## Collected data
━━━━━━━━

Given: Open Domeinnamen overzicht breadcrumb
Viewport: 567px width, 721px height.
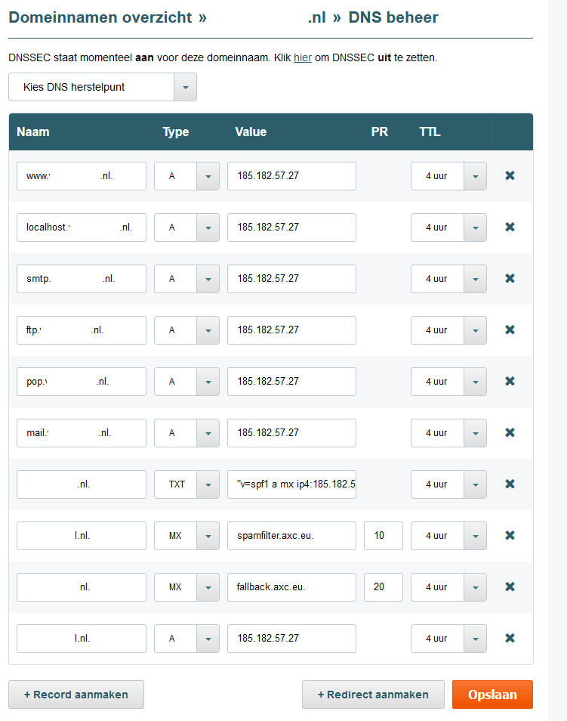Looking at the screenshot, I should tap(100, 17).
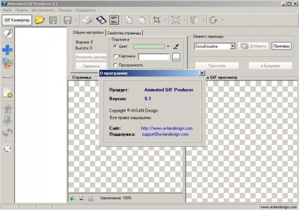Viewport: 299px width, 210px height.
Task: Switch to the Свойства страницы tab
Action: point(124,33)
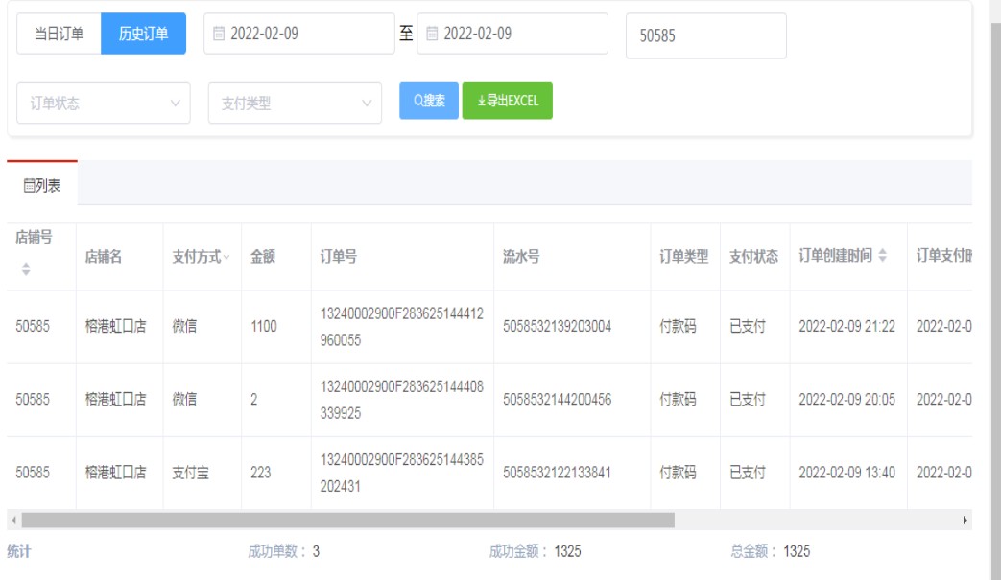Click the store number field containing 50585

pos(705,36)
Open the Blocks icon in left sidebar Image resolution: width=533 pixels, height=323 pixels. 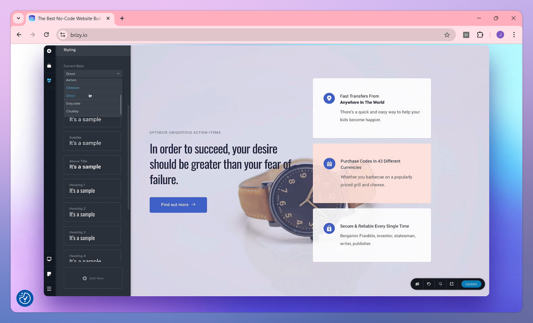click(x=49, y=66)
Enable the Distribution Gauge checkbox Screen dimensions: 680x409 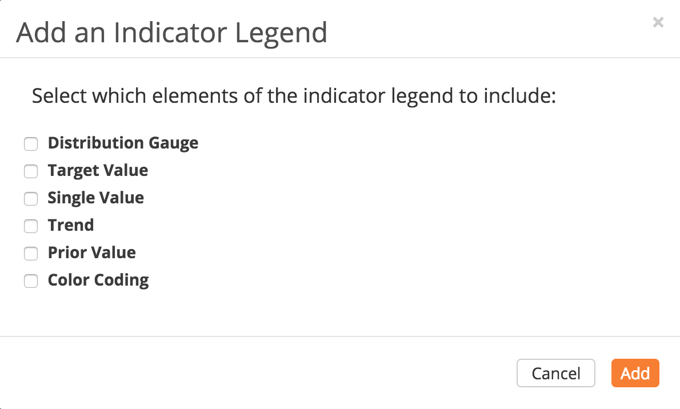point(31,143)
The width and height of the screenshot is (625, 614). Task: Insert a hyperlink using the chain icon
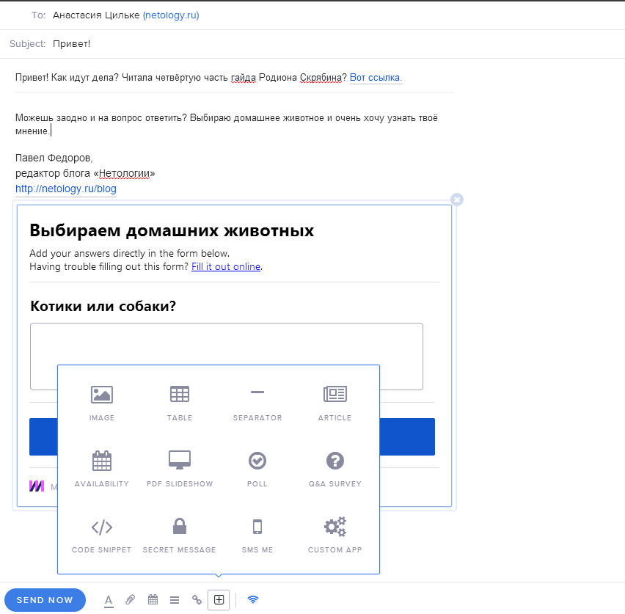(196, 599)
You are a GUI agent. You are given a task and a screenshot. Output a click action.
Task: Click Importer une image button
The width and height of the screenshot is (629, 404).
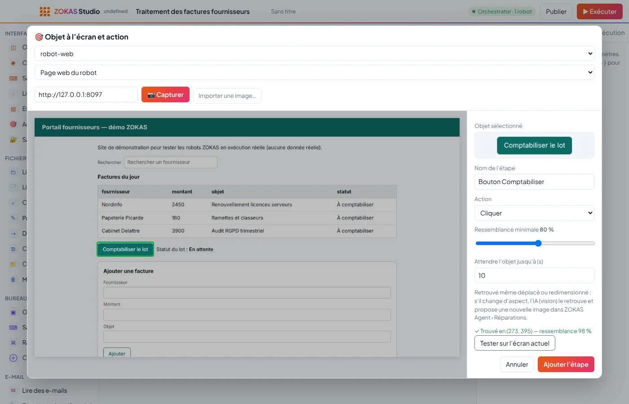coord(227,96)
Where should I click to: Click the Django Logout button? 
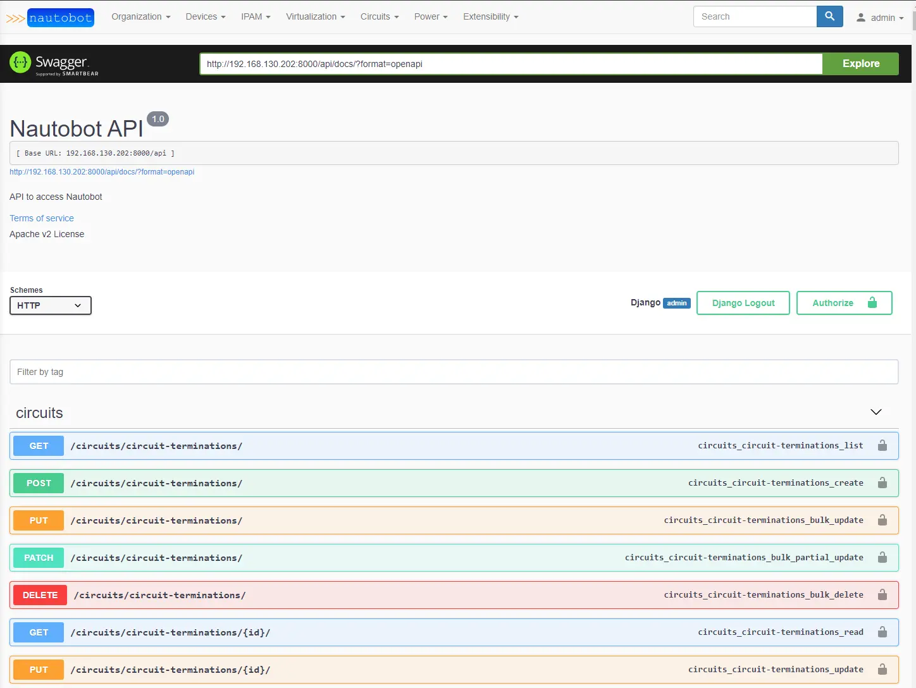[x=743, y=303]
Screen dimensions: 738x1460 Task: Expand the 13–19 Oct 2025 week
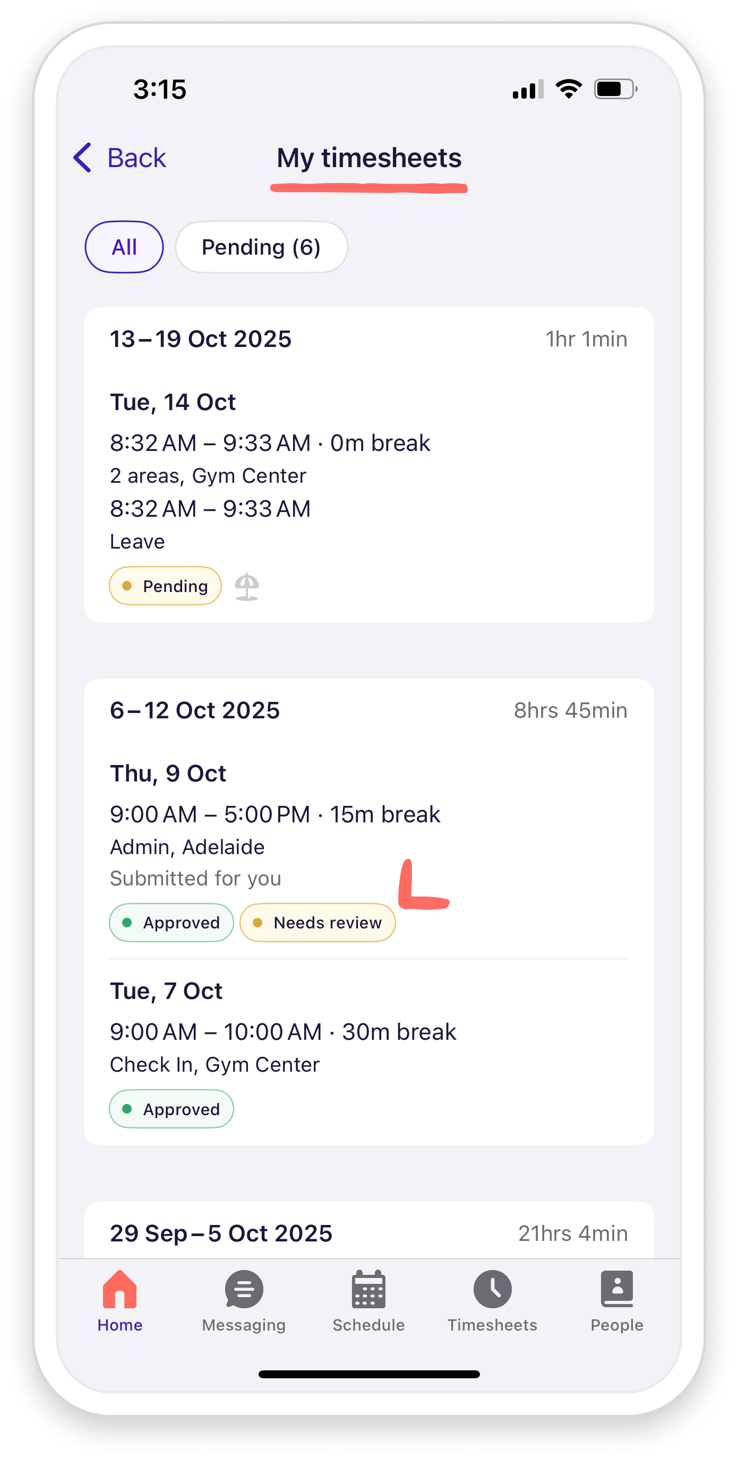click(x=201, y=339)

━━━━━━━━

Copy nothing outside the span: please output the lines from the one with "Screen dimensions: 738x1460" through the end of the entries above, and skip the pictures.

## RESPONSE
Screen dimensions: 738x1460 Task: Expand the 13–19 Oct 2025 week
click(x=201, y=339)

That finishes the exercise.